WHAT THE EXERCISE ASKS
Set down the whole listing that follows, precisely as written.

== Segment start ==

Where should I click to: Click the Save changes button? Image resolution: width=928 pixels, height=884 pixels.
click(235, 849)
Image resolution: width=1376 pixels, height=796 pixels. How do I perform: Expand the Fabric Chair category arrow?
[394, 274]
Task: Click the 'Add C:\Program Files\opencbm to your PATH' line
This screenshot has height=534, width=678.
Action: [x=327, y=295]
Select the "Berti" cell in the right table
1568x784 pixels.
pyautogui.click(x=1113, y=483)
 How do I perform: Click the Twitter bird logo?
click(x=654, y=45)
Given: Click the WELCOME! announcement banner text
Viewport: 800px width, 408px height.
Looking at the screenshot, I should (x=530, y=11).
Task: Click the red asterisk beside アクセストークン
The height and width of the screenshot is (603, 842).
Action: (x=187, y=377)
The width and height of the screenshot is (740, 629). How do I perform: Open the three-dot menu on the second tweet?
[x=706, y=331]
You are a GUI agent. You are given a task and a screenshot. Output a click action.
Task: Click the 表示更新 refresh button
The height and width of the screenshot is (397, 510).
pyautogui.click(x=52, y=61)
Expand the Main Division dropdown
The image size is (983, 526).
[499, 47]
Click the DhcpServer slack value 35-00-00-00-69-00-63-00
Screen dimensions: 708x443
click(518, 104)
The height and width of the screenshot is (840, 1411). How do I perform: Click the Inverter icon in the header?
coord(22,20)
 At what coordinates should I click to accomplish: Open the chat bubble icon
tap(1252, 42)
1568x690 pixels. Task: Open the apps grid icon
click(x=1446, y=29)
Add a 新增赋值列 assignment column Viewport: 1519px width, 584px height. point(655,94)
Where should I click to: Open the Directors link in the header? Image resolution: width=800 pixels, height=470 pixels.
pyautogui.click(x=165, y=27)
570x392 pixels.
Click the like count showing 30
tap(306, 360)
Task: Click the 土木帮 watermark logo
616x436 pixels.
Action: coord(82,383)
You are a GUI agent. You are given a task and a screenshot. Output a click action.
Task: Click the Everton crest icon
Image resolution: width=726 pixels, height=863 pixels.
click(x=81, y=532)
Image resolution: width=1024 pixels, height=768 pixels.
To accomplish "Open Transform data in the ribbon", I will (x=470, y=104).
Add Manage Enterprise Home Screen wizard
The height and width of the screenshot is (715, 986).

== Segment end ==

ANSWER FOR THE TASK
Where should I click to: Click the Save changes button? Image resolution: width=928 pixels, height=884 pixels.
click(235, 849)
Image resolution: width=1376 pixels, height=796 pixels. How do I perform: Expand the Fabric Chair category arrow?
[394, 274]
Task: Click the 'Add C:\Program Files\opencbm to your PATH' line
This screenshot has height=534, width=678.
Action: [x=327, y=295]
Select the "Berti" cell in the right table
1568x784 pixels.
pyautogui.click(x=1113, y=483)
 How do I perform: Click the Twitter bird logo?
click(x=654, y=45)
Given: Click the WELCOME! announcement banner text
Viewport: 800px width, 408px height.
Looking at the screenshot, I should (x=530, y=11).
Task: Click the red asterisk beside アクセストークン
The height and width of the screenshot is (603, 842).
Action: (x=187, y=377)
The width and height of the screenshot is (740, 629). How do I perform: Open the three-dot menu on the second tweet?
[x=706, y=331]
You are a GUI agent. You are given a task and a screenshot. Output a click action.
Task: Click the 表示更新 refresh button
The height and width of the screenshot is (397, 510).
pyautogui.click(x=52, y=61)
Expand the Main Division dropdown
The image size is (983, 526).
[499, 47]
Click the DhcpServer slack value 35-00-00-00-69-00-63-00
Screen dimensions: 708x443
click(518, 104)
The height and width of the screenshot is (840, 1411). How do I perform: Click the Inverter icon in the header?
coord(22,20)
 At what coordinates should I click to accomplish: Open the chat bubble icon
tap(1252, 42)
1568x690 pixels. Task: Open the apps grid icon
click(x=1446, y=29)
Add a 新增赋值列 assignment column Viewport: 1519px width, 584px height. point(655,94)
Where should I click to: Open the Directors link in the header? Image resolution: width=800 pixels, height=470 pixels.
pyautogui.click(x=165, y=27)
570x392 pixels.
Click the like count showing 30
tap(306, 360)
Task: Click the 土木帮 watermark logo
616x436 pixels.
Action: coord(82,383)
You are a GUI agent. You are given a task and a screenshot. Output a click action.
Task: Click the Everton crest icon
Image resolution: width=726 pixels, height=863 pixels.
click(x=81, y=532)
Image resolution: width=1024 pixels, height=768 pixels.
To accomplish "Open Transform data in the ribbon", I will (x=470, y=104).
Add Manage Enterprise Home Screen wizard
The height and width of the screenshot is (715, 986).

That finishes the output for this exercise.